Valid data received from RFID tags is passed by the middleware to the backend system. The backend system is where data is manipulated and stored, and forms the data resource for the system users. Typically the backend system incorporates some sort of database which allows the linking of the RFID data to other stored information or storing of the tag details themselves. For example, a given bit string RFID tag code is essentially useless as a piece of data in isolation, but if this unique code is associated with a given product or person, then the backend system can be used to cross reference the code and thus reveal the identity of the tagged item. Equally, a backend system may simply record the occurrences of RFID tags in specific locations, and thus tracking of tags becomes possible even if the identity of the tagged item is unknown.  

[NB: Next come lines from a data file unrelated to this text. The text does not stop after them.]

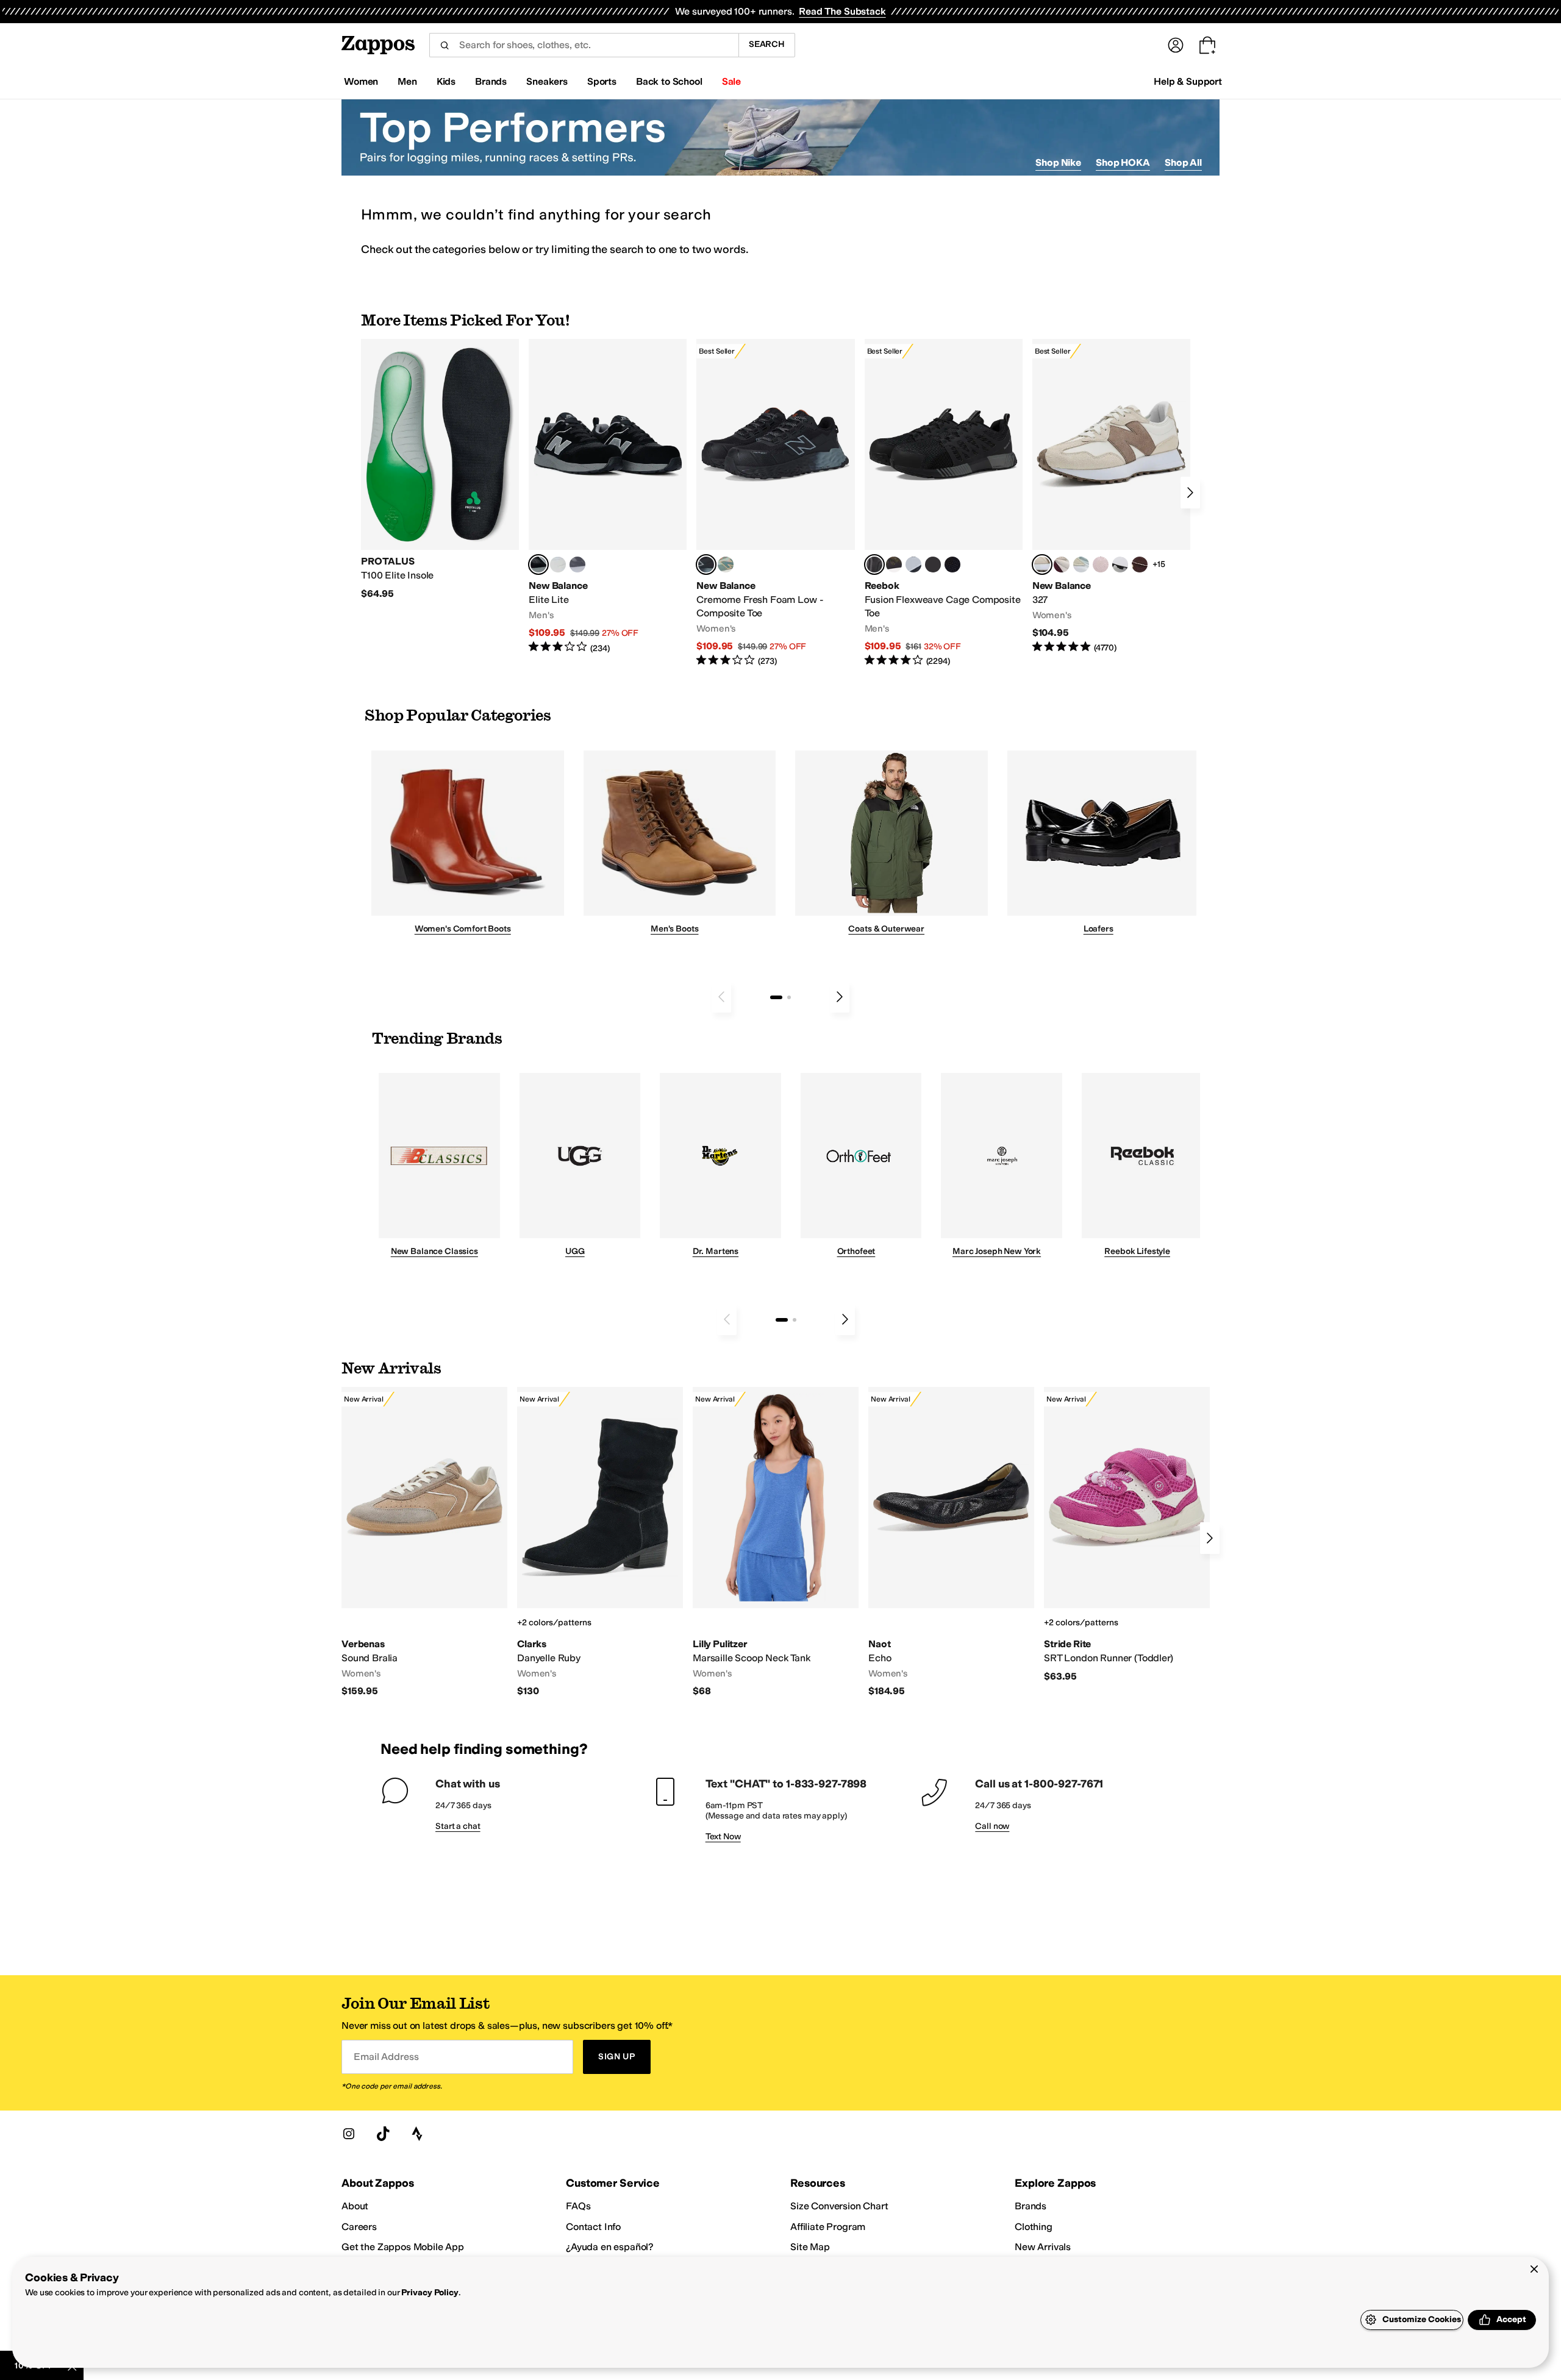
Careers (359, 2226)
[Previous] (721, 997)
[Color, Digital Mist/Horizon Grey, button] (1120, 564)
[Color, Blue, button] (558, 564)
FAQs (578, 2206)
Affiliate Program (827, 2226)
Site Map (810, 2247)
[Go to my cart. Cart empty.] (1207, 45)
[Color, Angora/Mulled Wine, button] (1061, 564)
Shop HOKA (1123, 162)
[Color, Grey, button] (577, 564)
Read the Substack (842, 11)
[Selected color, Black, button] (538, 564)
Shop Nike (1058, 162)
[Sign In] (1175, 45)
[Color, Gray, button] (913, 564)
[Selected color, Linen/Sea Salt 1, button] (1042, 564)
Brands (1030, 2206)
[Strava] (417, 2133)
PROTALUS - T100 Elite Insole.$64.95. (440, 469)
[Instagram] (348, 2133)
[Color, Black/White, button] (952, 564)
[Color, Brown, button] (894, 564)
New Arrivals (1043, 2247)
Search (767, 44)
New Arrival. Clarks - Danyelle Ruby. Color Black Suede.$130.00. (600, 1542)
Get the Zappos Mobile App (402, 2247)
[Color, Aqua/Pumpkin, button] (725, 564)
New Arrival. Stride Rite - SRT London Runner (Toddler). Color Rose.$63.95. (1127, 1535)
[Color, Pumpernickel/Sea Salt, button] (1139, 564)
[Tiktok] (383, 2133)
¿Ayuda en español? (610, 2247)
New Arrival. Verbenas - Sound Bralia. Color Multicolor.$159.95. (424, 1542)
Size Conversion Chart (839, 2206)
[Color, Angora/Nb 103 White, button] (1081, 564)
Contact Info (593, 2226)
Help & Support (1188, 81)
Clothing (1033, 2226)
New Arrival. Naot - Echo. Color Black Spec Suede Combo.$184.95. (951, 1542)
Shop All (1183, 162)
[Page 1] (776, 997)
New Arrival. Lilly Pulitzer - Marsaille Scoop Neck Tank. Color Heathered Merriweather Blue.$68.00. (776, 1542)
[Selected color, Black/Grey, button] (706, 564)
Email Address (386, 2056)
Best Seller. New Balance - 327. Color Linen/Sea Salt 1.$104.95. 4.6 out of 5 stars (1111, 496)
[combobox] (583, 45)
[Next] (1190, 492)
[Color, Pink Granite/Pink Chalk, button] (1100, 564)
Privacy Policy (429, 2292)
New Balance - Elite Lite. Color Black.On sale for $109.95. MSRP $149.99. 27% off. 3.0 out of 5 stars (608, 496)
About (354, 2206)
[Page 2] (789, 997)
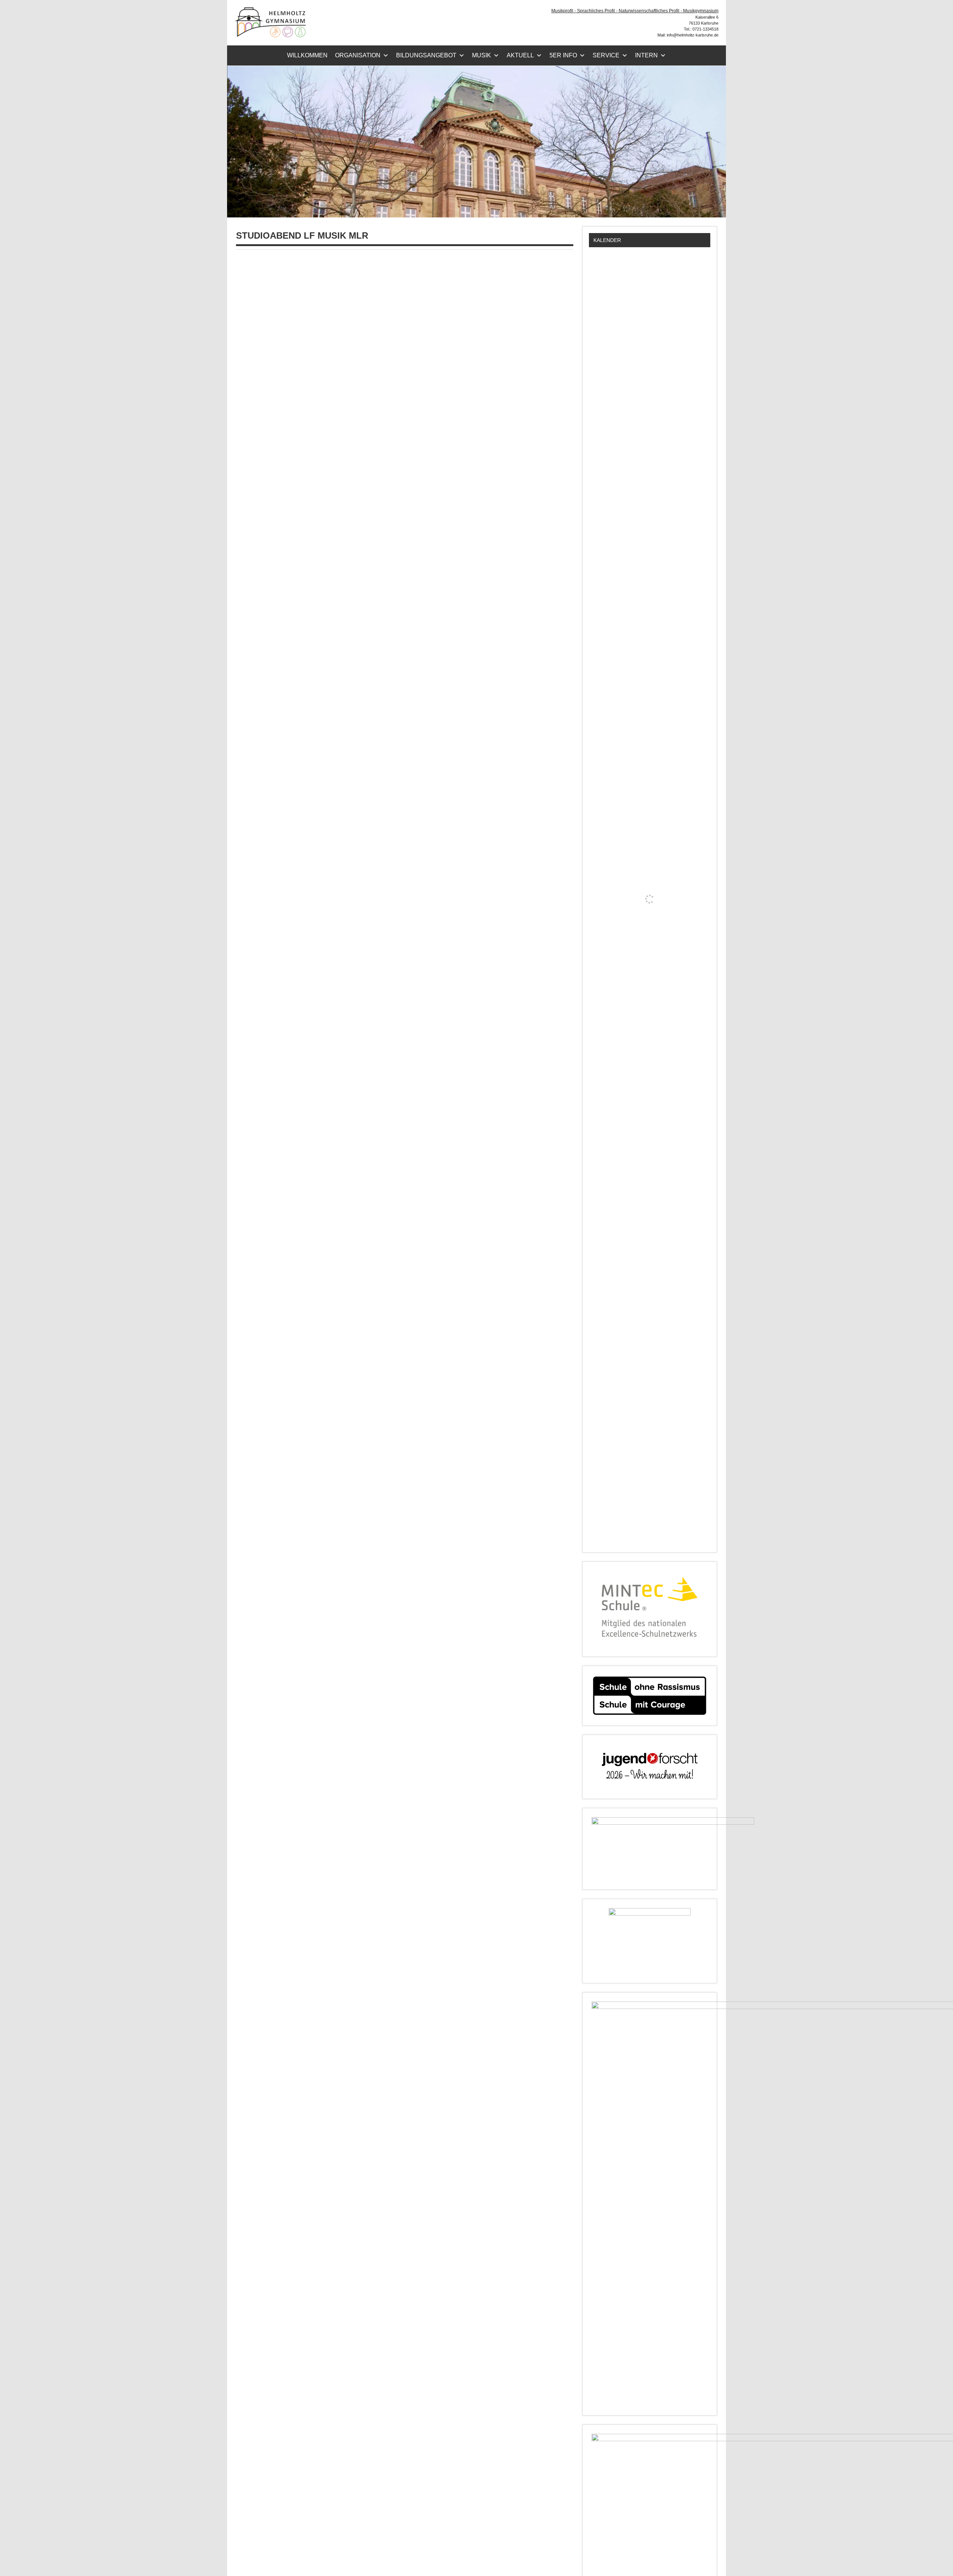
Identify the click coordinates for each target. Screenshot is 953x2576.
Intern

The construction of the backend system is very application specific and can range from one computer which simply logs data, to banks of machines which perform complex analysis on data from thousands of distributed readers. Notably the backend system need not be geographically near to the RFID readers. Typical applications involve real time payment systems for access such as cashless motorway tollbooths. A brief overview on current areas of application of RFID is given in chapter .

The generally centralised database structure of backend systems makes them vulnerable from a security perspective. Essentially while reading RFID tags has associated privacy issues, it is widely understood that the easily exploitable data is most likely located in the databases – i.e. personal details, credit card numbers and so on. These issues will be further elaborated in the next chapter.